It’s Time to Consider Expanding into Video Security

June 2, 2020
Locksmiths now can take advantage of easy design and installation options for CCTV profits.

Any small commercial or retail business experiences some sort of loss through crime, whether it be theft, vandalism or fraud. In this challenging environment, video surveillance or CCTV (closed-circuit TV) has proven to be a top security solution. For locksmiths who are confident enough to take the plunge into this market, the rewards are potentially staggering. However, it requires an understanding of the technology, its applications and the business aspects of selling and installation.

As the technology has advanced, with options ranging from traditional analog to IP-centric video systems that deliver higher resolution, faster speeds and incredible data analytics, the prices for your customers also are becoming relatively affordable as well. When it comes to buying and implementing a video system, most manufacturers offer a rather large range of customization that the locksmith can pass on to the client. Given all these facts and features, a locksmith can design and sell a CCTV solution that encompasses multiple locations or simply a smaller storefront business that has just a few cameras and a storage device.

Why Video Surveillance?

So why are your customers considering installing or expanding video surveillance? For most small businesses, security ranks as the top motivator for adding video to its risk-mitigation strategy. But there certainly are business and liability benefits as well.

Just be aware that working with a client to plan out a small-to-midsize video-security system can be problematic when you consider the variation in technology options and cost. Having a solid grasp on what the endgame is for the client can help the locksmith identify needs and minimize installation issues.

For instance, if a locksmith were working with a small retail or convenience-store business, traditional analog video probably is all that’s required for straight security, insurance-liability protection and cost savings in managing inventory shrink, shoplifting and vandalism. For larger retail or chain operations, the use of analytics as part of an IP-networked video-surveillance system might come into play. Store managers might use video to help increase employee productivity, monitor employee behavior or enhance safety in parking areas and stockrooms.

“All locksmiths starting to incorporate CCTV should realize that what you see on TV as well as other advertisements isn’t always a true perspective on the industry,” explains Bob Wimmer, president of Video Security Consultants in Landisville, Pennsylvania. He has more than four decades of experience in the video-security technology industry. “With all the online systems, one must decide what their clients need and not what they think they need. With so many systems available, not all can or will produce images that will be suitable for your clients.”

Doing Your Homework

Wimmer says that whether a client looks to implement a network camera solution or a nonnetwork camera (analog), their choice should be addressed by way of a risk-and-application assessment, along with a realistic discussion of budget and potential compliance issues. For locksmiths looking to make their initial foray into video security, Wimmer recommends sticking with basic analog CCTV systems before moving up to networked video.
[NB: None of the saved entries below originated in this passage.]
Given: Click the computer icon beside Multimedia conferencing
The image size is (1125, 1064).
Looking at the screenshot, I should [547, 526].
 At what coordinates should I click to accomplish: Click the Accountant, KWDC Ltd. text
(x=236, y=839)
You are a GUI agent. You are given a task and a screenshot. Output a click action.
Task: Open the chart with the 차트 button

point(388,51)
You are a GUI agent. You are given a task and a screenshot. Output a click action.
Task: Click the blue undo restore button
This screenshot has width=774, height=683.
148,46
“‘CCTV’ means closed-circuit television,” Wimmer says. “It is a closed system with no access to the outside world. If your client wants a system that will record activity and then have it viewed later if an incident has occurred, this would be an application for an analog or nonnetworked based system.”

He adds that asking simple questions upfront, such as the number of cameras that will be required, how the video will be stored and for how long, and who will manage the system and the data, is essential for planning.
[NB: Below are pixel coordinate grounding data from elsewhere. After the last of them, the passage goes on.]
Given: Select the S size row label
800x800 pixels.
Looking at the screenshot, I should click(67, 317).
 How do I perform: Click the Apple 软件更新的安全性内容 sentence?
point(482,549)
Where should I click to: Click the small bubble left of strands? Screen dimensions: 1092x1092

Wimmer further provides the following tips:

  • All cameras require a certain amount of existing light to perform within their specifications. Even with infrared (IR) enhancement, limitations exist. For the most part, the lower the available light, the more costly the camera system will be.
  • Resolution is a concern. Depending on the application, the higher the camera’s pixel count, the greater the image detail will be. This is particularly helpful when an electronic zoom feature is used for identification.
  • Familiarity with networking camera terminology is essential. Many online training sessions on this subject are available.
  • Low-cost systems supplied by big-box companies can be problematic. The big boxes provide little information on their systems as well as poor customer support.

After doing the initial assessment and discussing specific features of the video-security system, the locksmith will have to work with the client to decide what types of cameras fit the job. Will they be stationary? Will they be able to pan, tilt and zoom in on a subject or area of the store? Is the light sufficient for a regular camera, or should the client consider a low-light camera? Will the cameras be in plain sight, or will they be covert?
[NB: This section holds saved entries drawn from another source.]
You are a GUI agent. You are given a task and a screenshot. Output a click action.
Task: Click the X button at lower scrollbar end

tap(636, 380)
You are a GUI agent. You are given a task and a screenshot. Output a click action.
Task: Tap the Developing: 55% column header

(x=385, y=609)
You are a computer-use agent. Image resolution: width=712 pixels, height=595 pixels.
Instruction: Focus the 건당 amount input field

Storage is another critical consideration that the locksmith will have to cover. Traditional analog systems employ digital video recorders (DVR) that are more cumbersome than the more advanced network video recorders, or NVRs, that allow IP cameras to be connected to a network that uses special Power over Ethernet (PoE) switches. Data on the NVRs can be recorded on a server designed to accommodate 24/7 operation, with large storage capabilities.

Remember that the DVR option is for smaller, single-site operations that require no future expansion and only limited storage capacity. The more advanced NVR is an expandable, multisite solution that can store data for longer periods with high-resolution images that are searchable.

Take the Plunge

As with migrating into electronic access control, any locksmith who seeks additional business opportunities certainly should weigh the advantages of taking on a limited CCTV line. Several video vendors cater to the small systems infrastructure, and they provide training and certification in their technology.